Combate ao agronegócio marcam o Dia de Luta Camponesa
São 14 cidades mobilizadas no Brasil, sete províncias na Argentina, e inúmeras outras localidades espalhadas pelo mundo, num total de 24 países e mais de 50 ações, destacando hoje uma luta que enfrentam todo dia por reforma agrária e soberania alimentar. Cada cidade tem uma forma diferente de manifestar suas lutas, por isso as atividades, ao redor do mundo, são variadas, como: mercados camponeses, conferências, ações diretas, atividades culturais e atos públicos.
Os problemas no campo seguem se potencializando, especialmente na América Latina, pela concentração de terras cultiváveis nas mãos das transnacionais e do agronegócio. As atividades expulsam os pequenos produtores de suas terras e concentram cada vez mais a produção e a distribuição de alimentos em escala mundial.
No Brasil, as manifestações já começaram. O Movimento dos Sem Terra (MST) está realizando uma jornada de lutas. Funcionários garimpeiros da Vale do Rio Doce estão fazendo protestos, no Pará, e 600 famílias do MST estão ocupando a fazenda Águas do Pilintra, da Ambev, localizada no município de Agudos a 325 quilômetros de São Paulo.
Hoje, na Argentina, as cidades de Tilcara, San Pedro, Córdoba capital realizaram marcha de repúdio ao agronegócio. Na capital Buenos Aires, a praça do Retiro foi palco, às 17h, de um ato de escracho à multinacional Monsanto.

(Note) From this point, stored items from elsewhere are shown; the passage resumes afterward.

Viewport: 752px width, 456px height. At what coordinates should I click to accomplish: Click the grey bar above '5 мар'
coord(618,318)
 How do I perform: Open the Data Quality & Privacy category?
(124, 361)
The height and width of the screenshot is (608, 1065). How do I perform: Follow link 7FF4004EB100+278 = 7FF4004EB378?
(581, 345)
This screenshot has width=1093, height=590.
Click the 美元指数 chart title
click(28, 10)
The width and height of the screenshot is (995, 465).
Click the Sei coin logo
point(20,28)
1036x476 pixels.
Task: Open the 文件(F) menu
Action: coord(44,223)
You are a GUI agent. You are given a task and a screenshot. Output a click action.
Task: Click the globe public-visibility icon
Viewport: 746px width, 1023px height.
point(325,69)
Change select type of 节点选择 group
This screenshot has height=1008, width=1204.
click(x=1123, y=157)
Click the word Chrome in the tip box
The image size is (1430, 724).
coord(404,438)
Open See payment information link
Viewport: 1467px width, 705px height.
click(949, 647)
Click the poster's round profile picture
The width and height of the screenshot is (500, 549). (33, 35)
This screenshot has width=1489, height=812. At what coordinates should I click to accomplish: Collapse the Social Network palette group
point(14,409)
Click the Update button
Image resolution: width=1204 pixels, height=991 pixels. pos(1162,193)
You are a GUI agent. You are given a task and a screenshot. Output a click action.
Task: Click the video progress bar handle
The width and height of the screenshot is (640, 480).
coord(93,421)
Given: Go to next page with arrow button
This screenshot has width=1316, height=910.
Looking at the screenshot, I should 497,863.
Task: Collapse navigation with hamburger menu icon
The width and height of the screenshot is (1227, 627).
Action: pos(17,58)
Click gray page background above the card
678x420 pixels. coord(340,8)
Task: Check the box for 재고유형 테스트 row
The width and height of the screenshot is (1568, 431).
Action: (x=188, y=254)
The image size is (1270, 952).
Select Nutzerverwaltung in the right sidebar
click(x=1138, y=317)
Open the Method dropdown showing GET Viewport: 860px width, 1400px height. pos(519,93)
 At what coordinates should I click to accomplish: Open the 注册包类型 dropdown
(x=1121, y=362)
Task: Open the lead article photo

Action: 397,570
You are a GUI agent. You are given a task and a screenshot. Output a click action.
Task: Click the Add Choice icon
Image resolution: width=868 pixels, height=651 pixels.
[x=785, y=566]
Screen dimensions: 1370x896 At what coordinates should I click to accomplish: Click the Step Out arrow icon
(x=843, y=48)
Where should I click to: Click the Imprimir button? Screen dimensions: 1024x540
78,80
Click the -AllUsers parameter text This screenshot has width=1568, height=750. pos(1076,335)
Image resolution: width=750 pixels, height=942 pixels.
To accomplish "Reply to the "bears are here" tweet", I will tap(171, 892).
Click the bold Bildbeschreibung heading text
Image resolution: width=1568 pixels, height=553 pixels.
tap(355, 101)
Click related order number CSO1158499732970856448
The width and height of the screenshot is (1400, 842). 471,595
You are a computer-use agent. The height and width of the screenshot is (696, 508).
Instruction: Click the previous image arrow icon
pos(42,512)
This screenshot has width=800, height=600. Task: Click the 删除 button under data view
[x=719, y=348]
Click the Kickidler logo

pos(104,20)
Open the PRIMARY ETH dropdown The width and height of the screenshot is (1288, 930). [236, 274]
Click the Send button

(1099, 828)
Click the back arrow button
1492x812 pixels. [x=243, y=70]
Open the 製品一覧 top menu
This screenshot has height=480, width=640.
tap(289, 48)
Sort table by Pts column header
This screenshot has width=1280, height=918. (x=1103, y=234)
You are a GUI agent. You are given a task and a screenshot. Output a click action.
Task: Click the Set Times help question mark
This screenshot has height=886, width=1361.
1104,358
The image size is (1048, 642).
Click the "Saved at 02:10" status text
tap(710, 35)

O Movimento Nacional Campesino Indígena (MNCI) "rechaça o atual modelo agropecuário, promove a reforma agrária integral, a soberania alimentar e expressa as vozes camponesas e indígenas em luta, longe das entidades patronais que pretendem representar 'o campo'".
Além disso, pede a suspensão dos desalojamentos, o reconhecimento dos territórios camponeses indígenas, e a formulação de uma lei nacional de acesso à terra para as famílias que foram expulsas do campo. O MNCI se coloca como um modelo distinto de desenvolvimento, que produz alimentos sãos para os povos e respeita a natureza e a vida.
A Comissão de Apoio x Terra (CAxTerra) do Uruguai, que também promove hoje atividades de luta, disse, em nota, que essa agressiva política de expansão das multinacionais não só causa a miséria aos pequenos produtores, como é responsável pelo aumento de preço da cesta básica.
Na Indonésia, o Sindicato Camponês do país fez uma assembléia geral contra as empresas transnacionais. O coordenador geral da Via Campesina, Henri Saraigh , esteve presente no ato e disse que, embora representem quase metade da população mundial, os camponeses não têm suas vozes escutadas, suas preocupações são ignoradas. "Demasiadas vezes fomos marginalizados, empobrecidos e oprimidos, mas no dia 17 de abril celebramos nossa luta pela vida".